Rewrite the records below, changing every "GUI agent" to "interface agent" and leaving everything else unchanged.

══ RECORDS FOR THIS EXERCISE

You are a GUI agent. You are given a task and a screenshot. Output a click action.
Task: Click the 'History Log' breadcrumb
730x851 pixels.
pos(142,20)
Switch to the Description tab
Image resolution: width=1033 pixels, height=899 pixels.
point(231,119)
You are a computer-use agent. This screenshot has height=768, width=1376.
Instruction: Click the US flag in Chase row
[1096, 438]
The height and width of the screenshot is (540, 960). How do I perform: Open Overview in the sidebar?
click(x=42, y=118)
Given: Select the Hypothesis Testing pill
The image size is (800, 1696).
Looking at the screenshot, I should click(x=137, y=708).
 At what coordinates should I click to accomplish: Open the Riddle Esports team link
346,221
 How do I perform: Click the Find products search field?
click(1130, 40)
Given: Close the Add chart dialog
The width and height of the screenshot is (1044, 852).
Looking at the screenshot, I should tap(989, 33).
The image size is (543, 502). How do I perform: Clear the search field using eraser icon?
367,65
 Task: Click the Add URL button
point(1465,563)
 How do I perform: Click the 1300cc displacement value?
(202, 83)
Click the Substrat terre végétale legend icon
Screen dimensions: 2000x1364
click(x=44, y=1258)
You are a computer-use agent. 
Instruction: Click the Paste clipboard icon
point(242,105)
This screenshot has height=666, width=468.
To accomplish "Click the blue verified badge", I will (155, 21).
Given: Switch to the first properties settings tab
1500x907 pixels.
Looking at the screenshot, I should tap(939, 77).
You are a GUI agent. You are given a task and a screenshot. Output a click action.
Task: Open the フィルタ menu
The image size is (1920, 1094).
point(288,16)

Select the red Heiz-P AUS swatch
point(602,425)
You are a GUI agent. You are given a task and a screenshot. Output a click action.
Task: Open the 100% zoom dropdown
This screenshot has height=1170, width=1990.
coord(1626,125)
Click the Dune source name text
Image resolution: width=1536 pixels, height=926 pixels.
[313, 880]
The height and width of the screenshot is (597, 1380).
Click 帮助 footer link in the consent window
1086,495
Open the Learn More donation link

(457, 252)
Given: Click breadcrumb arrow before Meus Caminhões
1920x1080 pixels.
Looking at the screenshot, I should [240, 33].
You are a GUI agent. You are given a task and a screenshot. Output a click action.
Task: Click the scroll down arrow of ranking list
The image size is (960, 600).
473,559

════

§ WRITTEN ANSWER
You are a interface agent. You are given a task and a screenshot. Output a click action.
Task: Click the 'History Log' breadcrumb
730x851 pixels.
pos(142,20)
Switch to the Description tab
Image resolution: width=1033 pixels, height=899 pixels.
point(231,119)
You are a computer-use agent. This screenshot has height=768, width=1376.
Instruction: Click the US flag in Chase row
[1096, 438]
The height and width of the screenshot is (540, 960). How do I perform: Open Overview in the sidebar?
click(x=42, y=118)
Given: Select the Hypothesis Testing pill
The image size is (800, 1696).
Looking at the screenshot, I should click(x=137, y=708).
 At what coordinates should I click to accomplish: Open the Riddle Esports team link
346,221
 How do I perform: Click the Find products search field?
click(1130, 40)
Given: Close the Add chart dialog
The width and height of the screenshot is (1044, 852).
Looking at the screenshot, I should tap(989, 33).
The image size is (543, 502). How do I perform: Clear the search field using eraser icon?
367,65
 Task: Click the Add URL button
point(1465,563)
 How do I perform: Click the 1300cc displacement value?
(202, 83)
Click the Substrat terre végétale legend icon
Screen dimensions: 2000x1364
click(x=44, y=1258)
You are a computer-use agent. 
Instruction: Click the Paste clipboard icon
point(242,105)
This screenshot has height=666, width=468.
To accomplish "Click the blue verified badge", I will (155, 21).
Given: Switch to the first properties settings tab
1500x907 pixels.
Looking at the screenshot, I should tap(939, 77).
You are a interface agent. You are given a task and a screenshot. Output a click action.
Task: Open the フィルタ menu
The image size is (1920, 1094).
point(288,16)

Select the red Heiz-P AUS swatch
point(602,425)
You are a interface agent. You are given a task and a screenshot. Output a click action.
Task: Open the 100% zoom dropdown
This screenshot has height=1170, width=1990.
coord(1626,125)
Click the Dune source name text
Image resolution: width=1536 pixels, height=926 pixels.
[313, 880]
The height and width of the screenshot is (597, 1380).
Click 帮助 footer link in the consent window
1086,495
Open the Learn More donation link

(457, 252)
Given: Click breadcrumb arrow before Meus Caminhões
1920x1080 pixels.
Looking at the screenshot, I should [240, 33].
You are a interface agent. You are given a task and a screenshot. Output a click action.
Task: Click the scroll down arrow of ranking list
The image size is (960, 600).
473,559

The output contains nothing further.